Third, UnitedHealth argued that the complaint-in-intervention failed to identify with particularity the acts of each of the seven distinct corporate entities that comprised the UnitedHealth Defendants and, instead, simply referred to those entities collectively as “UnitedHealth” throughout the complaint-in-intervention The court found that the DOJ did not “identify the role of each defendant in the alleged fraudulent scheme,” thereby failing to satisfy Rule 9(b).
UnitedHealth also made arguments that the complaint-in-intervention attempted to revive a “reverse false claims” theory that had been waived and that some of the DOJ’s claims were untimely under the statute of repose. Those arguments were likewise successful, causing Judge Walter to dismiss the entirety of the complaint-in-intervention on October 5.
Although Judge Walter permitted the DOJ to file an amended complaint with beefed-up allegations, the DOJ decided to dismiss its suit against UnitedHealth on October 12, 2017. The dismissal validates the argument that it is not a Medicare Advantage plan’s responsibility to check whether healthcare providers are giving correct information when they submit claims.
Other Actions Pending
This case does not mark the end of possible legal action against UnitedHealth for allegations against its Medicare Advantage business.

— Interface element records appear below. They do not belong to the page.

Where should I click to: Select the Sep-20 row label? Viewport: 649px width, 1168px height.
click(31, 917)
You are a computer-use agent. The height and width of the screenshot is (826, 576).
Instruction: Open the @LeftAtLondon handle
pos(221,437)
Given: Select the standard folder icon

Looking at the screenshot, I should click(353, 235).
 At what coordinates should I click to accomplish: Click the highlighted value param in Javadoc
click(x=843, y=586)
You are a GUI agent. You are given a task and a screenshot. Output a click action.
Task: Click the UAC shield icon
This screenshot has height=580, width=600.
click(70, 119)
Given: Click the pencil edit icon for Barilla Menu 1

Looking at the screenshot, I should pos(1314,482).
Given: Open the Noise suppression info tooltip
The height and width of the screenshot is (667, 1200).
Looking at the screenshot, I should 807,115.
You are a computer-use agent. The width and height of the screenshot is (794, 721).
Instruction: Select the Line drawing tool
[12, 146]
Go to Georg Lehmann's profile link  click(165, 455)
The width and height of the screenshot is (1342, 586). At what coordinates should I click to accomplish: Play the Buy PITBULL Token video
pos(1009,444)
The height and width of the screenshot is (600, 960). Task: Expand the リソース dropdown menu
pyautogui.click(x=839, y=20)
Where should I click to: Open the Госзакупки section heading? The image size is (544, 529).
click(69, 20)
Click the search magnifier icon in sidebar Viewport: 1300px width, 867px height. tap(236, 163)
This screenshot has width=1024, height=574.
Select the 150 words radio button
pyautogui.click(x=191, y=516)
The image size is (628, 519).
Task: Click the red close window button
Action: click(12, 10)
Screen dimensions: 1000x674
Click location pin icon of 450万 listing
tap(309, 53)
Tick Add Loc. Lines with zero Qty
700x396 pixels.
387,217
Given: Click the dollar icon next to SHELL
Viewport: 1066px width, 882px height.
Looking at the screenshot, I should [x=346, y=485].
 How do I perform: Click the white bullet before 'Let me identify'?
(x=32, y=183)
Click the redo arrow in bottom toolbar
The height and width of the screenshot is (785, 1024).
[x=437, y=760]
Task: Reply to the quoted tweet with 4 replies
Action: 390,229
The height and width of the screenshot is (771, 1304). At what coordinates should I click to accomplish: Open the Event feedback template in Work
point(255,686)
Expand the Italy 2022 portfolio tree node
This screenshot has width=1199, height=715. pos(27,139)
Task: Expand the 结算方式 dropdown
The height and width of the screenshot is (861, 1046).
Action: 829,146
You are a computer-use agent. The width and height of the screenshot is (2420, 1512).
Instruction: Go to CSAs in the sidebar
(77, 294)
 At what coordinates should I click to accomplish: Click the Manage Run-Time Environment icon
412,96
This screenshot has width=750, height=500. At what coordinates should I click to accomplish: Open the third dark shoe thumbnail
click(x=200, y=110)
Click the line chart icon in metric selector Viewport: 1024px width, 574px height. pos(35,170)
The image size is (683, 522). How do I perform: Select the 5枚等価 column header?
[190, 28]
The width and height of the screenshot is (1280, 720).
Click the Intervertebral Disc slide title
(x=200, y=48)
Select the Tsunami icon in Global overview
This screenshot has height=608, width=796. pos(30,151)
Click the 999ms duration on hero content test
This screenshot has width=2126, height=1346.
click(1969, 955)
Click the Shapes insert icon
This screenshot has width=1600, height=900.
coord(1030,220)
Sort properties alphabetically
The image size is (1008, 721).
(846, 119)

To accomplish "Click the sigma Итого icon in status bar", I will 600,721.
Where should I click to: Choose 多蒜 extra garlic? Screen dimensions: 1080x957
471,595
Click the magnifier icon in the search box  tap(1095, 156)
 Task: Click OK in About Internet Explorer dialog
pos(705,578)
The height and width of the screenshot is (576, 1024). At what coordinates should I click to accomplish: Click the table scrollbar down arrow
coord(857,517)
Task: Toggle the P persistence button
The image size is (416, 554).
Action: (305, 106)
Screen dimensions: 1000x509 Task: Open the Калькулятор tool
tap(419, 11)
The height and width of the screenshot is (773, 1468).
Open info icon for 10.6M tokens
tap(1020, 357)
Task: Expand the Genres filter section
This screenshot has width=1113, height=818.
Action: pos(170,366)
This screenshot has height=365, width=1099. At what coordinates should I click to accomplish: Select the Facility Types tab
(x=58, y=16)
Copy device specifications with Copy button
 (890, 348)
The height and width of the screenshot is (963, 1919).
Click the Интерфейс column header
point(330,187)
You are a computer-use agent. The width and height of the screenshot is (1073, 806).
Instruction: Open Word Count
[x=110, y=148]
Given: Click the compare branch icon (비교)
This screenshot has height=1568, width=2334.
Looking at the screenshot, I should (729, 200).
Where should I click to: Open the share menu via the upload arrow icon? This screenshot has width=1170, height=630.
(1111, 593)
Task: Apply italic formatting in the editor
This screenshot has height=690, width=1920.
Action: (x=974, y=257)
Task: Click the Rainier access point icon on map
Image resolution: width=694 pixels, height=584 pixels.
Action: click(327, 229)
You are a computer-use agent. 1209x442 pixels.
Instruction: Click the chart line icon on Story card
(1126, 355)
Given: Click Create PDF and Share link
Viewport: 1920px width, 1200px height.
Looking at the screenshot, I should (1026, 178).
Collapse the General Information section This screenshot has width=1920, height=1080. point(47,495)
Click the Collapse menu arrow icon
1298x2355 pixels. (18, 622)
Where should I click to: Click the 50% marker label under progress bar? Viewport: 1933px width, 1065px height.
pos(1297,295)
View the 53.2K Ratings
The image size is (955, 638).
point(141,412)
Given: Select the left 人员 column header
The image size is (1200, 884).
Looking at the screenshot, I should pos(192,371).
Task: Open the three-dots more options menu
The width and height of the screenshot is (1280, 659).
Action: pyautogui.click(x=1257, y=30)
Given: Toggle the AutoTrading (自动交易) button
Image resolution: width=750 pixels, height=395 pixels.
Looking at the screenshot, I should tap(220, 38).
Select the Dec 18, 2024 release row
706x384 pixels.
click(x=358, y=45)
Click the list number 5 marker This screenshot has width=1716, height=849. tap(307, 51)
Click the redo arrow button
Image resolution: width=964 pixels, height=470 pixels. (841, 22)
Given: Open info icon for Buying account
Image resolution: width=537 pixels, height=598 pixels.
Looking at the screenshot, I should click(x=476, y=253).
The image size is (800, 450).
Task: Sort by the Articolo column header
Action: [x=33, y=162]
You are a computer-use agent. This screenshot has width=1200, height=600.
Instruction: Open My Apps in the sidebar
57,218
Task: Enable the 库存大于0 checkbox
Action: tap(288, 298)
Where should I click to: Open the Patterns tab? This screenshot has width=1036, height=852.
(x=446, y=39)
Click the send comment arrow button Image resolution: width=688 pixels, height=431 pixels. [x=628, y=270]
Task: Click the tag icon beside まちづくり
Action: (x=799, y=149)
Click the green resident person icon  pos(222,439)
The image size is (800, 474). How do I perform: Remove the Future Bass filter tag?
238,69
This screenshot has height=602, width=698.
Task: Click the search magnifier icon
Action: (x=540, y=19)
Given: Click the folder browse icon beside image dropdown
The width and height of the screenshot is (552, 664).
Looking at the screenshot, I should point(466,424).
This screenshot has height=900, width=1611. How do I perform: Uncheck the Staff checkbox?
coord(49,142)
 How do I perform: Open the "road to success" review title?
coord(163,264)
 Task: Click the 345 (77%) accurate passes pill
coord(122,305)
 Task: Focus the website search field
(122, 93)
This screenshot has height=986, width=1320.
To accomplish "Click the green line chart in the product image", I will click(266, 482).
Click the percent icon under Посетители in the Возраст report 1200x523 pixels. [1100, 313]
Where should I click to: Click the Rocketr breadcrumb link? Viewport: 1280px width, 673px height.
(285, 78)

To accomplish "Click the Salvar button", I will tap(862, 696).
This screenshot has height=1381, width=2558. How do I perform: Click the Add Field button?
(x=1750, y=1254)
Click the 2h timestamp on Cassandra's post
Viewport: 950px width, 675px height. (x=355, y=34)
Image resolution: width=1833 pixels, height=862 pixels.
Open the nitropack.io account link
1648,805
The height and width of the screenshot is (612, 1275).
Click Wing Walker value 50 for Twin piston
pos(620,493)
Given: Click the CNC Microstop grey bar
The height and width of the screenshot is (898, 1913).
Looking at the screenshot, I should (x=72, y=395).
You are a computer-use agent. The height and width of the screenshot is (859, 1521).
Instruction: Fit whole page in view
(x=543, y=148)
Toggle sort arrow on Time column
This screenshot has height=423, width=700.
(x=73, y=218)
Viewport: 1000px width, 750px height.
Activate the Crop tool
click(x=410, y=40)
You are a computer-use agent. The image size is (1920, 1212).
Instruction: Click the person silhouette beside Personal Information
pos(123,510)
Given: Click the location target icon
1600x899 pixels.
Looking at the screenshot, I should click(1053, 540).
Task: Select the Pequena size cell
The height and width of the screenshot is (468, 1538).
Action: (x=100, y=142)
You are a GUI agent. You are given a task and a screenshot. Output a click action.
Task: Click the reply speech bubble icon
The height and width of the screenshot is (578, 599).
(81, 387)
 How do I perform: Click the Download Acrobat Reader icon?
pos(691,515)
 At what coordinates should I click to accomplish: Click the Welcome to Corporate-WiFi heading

A separate lawsuit filed by former UnitedHealth executive Benjamin Poehling, which the DOJ had also joined, is still pending. Poehling has claimed he monitored data mining projects to find conditions to increase payments to UnitedHealth, calling it a “perfect scheme” that may have netted more than $1 billion for the company since 2005.
UnitedHealth has attempted to undermine the entire basis of the DOJ’s theory by filing its own complaint accusing the government of improperly holding Medicare Advantage insurers to higher antifraud standards than traditional Medicare.
1The defendants are United Healthcare Insurance Company, UnitedHealthCare Services Inc., UHIC, UnitedHealth Group, UnitedHealthCare, United Health, PacifiCare Health Plan Administrators, UHC of California (f/k/a PacifiCare of California), PacifiCare Life and Health Insurance Company and PacifiCare Health Systems (collectively, the “UnitedHealth Defendants”).